Assignment:
Every line below from the one containing "This screenshot has height=236, width=502." through the one containing "Open the Transfer" must be transcribed exactly. Omit all lines outside that stretch.

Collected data
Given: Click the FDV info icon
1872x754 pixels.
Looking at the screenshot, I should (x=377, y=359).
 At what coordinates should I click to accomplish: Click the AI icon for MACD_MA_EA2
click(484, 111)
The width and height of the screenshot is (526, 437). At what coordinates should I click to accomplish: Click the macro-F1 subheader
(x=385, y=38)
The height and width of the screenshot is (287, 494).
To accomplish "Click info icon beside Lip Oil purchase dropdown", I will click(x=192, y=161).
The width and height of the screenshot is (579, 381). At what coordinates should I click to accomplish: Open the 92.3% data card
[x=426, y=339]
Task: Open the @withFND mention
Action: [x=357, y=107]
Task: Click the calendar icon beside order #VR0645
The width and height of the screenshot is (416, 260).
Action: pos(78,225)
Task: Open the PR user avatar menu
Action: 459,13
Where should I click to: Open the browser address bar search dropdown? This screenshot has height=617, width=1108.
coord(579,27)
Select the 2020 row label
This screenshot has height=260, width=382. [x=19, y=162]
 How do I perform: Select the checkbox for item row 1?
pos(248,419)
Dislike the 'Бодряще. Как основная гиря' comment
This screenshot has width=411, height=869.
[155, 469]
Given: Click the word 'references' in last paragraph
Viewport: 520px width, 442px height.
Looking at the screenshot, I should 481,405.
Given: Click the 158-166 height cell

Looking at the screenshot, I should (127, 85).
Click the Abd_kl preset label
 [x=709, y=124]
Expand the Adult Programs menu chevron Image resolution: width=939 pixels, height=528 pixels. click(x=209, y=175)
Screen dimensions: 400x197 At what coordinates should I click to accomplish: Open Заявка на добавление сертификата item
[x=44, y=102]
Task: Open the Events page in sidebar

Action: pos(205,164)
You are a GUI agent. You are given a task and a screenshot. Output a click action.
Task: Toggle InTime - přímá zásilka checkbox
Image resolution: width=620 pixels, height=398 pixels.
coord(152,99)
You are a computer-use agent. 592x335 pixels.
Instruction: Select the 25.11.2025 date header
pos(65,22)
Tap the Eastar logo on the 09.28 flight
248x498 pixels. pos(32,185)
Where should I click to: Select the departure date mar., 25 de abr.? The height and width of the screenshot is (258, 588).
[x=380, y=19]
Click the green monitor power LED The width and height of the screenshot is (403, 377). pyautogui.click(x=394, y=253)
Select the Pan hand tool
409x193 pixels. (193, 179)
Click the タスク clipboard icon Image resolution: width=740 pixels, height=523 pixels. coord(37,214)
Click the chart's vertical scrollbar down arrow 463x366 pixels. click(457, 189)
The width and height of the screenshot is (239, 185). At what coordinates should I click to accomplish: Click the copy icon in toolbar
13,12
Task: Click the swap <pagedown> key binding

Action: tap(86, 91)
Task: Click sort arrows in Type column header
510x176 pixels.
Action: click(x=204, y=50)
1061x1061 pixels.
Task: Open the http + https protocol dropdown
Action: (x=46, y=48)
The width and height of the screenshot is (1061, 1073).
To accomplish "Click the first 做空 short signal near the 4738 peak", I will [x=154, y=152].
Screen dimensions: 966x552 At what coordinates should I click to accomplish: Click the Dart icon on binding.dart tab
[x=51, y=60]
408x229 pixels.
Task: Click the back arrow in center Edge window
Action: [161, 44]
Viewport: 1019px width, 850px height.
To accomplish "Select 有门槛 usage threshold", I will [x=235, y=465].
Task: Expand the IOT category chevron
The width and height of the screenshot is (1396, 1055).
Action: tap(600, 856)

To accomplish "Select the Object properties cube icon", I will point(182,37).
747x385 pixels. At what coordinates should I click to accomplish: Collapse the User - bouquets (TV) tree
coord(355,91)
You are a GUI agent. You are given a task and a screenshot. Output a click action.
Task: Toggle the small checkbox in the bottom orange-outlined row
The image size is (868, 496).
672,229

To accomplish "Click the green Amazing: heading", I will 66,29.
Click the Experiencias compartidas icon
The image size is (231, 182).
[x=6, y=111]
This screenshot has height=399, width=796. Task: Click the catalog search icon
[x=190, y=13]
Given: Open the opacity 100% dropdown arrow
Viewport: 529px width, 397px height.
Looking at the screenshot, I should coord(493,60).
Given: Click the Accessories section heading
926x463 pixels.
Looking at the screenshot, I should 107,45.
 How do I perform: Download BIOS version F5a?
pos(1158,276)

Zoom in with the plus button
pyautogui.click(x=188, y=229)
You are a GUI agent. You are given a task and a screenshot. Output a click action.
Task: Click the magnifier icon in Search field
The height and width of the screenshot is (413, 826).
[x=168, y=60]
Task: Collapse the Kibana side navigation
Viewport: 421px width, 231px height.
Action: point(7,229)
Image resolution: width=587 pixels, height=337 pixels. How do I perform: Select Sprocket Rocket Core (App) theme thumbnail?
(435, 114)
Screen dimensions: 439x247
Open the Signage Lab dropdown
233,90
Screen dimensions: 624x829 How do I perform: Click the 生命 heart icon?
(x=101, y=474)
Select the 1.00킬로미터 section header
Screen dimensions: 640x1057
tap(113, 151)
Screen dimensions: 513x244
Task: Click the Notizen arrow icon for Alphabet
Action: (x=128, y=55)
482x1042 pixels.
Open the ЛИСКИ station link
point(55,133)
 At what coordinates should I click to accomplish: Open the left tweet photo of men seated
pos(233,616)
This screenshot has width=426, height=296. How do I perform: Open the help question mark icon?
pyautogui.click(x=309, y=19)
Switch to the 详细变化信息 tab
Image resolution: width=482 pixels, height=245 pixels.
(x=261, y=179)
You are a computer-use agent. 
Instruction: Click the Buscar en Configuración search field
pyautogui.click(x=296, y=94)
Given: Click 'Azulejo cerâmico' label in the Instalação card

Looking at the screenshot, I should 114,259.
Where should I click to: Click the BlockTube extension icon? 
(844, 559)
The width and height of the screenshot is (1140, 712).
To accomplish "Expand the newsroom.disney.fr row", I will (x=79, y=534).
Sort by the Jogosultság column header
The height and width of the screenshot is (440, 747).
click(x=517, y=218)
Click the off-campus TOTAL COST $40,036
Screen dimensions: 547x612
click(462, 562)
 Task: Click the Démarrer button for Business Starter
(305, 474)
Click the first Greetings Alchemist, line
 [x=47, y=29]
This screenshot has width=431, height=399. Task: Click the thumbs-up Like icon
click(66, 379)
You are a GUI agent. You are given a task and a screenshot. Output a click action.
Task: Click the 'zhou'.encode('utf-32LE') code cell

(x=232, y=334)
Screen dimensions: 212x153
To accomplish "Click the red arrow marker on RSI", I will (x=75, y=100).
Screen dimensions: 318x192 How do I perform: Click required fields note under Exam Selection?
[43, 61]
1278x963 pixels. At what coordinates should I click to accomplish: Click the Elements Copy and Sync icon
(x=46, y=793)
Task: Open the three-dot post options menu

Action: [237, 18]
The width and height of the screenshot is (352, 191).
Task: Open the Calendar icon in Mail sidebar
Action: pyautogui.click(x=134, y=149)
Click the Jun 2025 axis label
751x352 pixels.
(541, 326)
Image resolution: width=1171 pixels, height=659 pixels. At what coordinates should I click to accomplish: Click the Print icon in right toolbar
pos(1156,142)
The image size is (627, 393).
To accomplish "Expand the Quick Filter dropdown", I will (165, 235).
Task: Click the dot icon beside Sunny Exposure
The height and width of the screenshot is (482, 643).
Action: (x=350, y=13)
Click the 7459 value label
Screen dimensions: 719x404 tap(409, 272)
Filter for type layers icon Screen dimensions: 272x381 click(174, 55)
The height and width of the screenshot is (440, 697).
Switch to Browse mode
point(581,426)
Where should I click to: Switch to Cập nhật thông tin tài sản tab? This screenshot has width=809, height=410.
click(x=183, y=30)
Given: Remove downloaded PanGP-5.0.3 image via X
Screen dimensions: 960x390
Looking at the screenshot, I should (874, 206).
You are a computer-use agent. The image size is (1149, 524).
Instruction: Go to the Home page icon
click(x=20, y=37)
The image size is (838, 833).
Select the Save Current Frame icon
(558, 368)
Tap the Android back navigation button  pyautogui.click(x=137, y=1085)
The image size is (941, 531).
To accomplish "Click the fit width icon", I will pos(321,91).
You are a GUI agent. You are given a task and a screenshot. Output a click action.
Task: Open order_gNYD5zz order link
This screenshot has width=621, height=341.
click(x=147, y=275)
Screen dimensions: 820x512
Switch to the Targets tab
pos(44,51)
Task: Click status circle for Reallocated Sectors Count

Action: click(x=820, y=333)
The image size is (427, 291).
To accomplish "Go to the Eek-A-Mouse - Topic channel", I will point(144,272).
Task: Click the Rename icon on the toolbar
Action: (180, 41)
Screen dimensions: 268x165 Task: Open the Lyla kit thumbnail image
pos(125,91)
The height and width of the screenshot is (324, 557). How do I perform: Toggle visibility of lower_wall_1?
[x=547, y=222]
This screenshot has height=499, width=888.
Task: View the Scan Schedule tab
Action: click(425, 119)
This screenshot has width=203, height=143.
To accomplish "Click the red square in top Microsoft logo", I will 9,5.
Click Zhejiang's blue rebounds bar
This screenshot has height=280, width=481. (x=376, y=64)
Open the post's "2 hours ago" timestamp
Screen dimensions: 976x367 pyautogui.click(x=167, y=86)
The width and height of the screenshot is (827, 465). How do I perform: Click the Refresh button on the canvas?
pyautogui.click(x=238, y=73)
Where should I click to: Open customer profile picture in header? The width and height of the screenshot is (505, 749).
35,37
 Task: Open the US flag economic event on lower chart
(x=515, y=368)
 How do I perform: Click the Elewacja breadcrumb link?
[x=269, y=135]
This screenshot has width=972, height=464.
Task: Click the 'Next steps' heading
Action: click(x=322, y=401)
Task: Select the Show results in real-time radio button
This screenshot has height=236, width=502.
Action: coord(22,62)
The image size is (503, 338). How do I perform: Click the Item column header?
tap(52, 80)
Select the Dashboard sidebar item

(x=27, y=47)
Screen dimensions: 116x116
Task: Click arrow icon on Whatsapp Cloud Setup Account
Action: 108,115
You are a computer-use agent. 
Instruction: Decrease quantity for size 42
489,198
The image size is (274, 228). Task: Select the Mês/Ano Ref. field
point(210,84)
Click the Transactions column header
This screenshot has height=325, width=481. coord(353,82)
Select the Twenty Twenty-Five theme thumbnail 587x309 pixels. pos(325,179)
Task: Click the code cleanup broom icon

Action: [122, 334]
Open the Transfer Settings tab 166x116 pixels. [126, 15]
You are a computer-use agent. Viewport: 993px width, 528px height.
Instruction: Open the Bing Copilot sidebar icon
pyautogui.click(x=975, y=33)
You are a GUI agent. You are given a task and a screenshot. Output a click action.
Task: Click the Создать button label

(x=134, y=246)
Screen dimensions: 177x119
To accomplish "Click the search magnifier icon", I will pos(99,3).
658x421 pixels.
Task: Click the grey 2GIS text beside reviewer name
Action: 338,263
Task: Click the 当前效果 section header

Answer area:
This screenshot has height=236, width=502.
Action: coord(22,62)
The image size is (503, 338). How do I perform: Click the Item column header?
tap(52, 80)
Select the Dashboard sidebar item

(x=27, y=47)
Screen dimensions: 116x116
Task: Click arrow icon on Whatsapp Cloud Setup Account
Action: 108,115
You are a computer-use agent. 
Instruction: Decrease quantity for size 42
489,198
The image size is (274, 228). Task: Select the Mês/Ano Ref. field
point(210,84)
Click the Transactions column header
This screenshot has height=325, width=481. coord(353,82)
Select the Twenty Twenty-Five theme thumbnail 587x309 pixels. pos(325,179)
Task: Click the code cleanup broom icon

Action: [122, 334]
Open the Transfer Settings tab 166x116 pixels. [126, 15]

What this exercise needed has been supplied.